The accomplished Mexican contended Tuesday that it’s difficult to argue against the resume he has built on his way to winning world titles in three weight classes. The 29-year-old Alvarez has decisively defeated Miguel Cotto, Daniel Jacobs and an aged Shane Mosley, owns narrow victories over Gennadiy Golovkin and Erislandy Lara, and has lost only to former pound-for-pound king Floyd Mayweather Jr.
That’s more, Alvarez argued, than Terence Crawford or Vasiliy Lomachenko have accomplished in their celebrated careers. Crawford (35-0, 24 KOs), the WBO welterweight champion, or Lomachenko (14-1, 10 KOs), the WBA/WBC/WBO lightweight champion, are ranked atop most pound-for-pound lists.
Alvarez explained his stance on his pound-for-pound status with a group of reporters Tuesday following his “grand arrival” at MGM Grand.
“I’ve done better than they have,” said Alvarez, who’ll challenge WBO light heavyweight champion Sergey Kovalev on Saturday night. “I’ve done things that are better than they have done. It’s never really not allowed me to sleep, to not be No. 1 pound-for-pound. Because at the end, there’s somebody who puts you there. Maybe those people don’t like me, and they’ll never place me at No. 1. The only point here is I felt No. 1 my entire life. That’s why I have reached where I’ve reached. Ever since I started my profession, I felt No. 1. And I continue feeling the same way. And I continue training as though I were No. 1, and I’ll continue doing that my entire life.”
BoxingScene.com has Alvarez (52-1-2, 35 KOs) at No. 4 on its pound-for-pound list, behind the top-ranked Crawford, second-rated Naoya Inoue and third-ranked Lomachenko.
The Ring magazine – owned by the company, Golden Boy Promotions, that represents Alvarez – ranks Alvarez No. 3 on its list.

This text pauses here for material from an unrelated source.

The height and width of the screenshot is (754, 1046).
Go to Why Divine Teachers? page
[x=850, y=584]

The Ring has Lomachenko at No. 1 and Crawford at No. 2.
ESPN.com lists Lomachenko at No. 1, Crawford at No. 2 and Alvarez at No. 3.

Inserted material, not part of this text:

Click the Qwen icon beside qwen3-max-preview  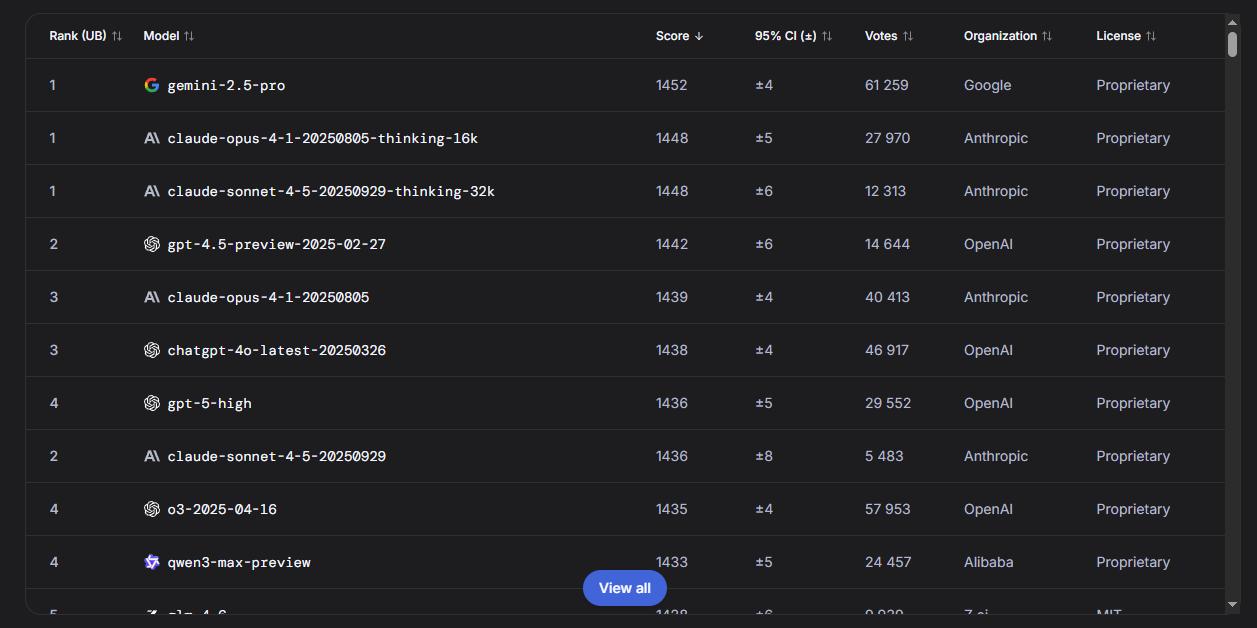(x=152, y=562)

Crawford’s critics insist that the three-division champion hasn’t beaten a high enough level of opposition to warrant securing the top spot. Lomachenko’s skeptics typically point to that three-weight champ’s split-decision defeat to Orlando Salido in his second professional fight 5½ years ago.

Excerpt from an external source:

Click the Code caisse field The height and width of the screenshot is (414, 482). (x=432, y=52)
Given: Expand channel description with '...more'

“Of course, history, your resume, that’s what places you at No. 1,” Alvarez said. “There can’t be anything else. [A fighter] that embraces fights, history, and who you fight, championships – everything.”
Alvarez will attempt to capture a championship in a fourth division versus Kovalev (34-3-1, 29 KOs). The WBA middleweight champion is a 4-1 favorite to beat the 36-year-old Kovalev, even though he is four inches shorter than the Russian veteran and will make his light heavyweight debut in a main event DAZN will stream live from MGM Grand Garden Arena.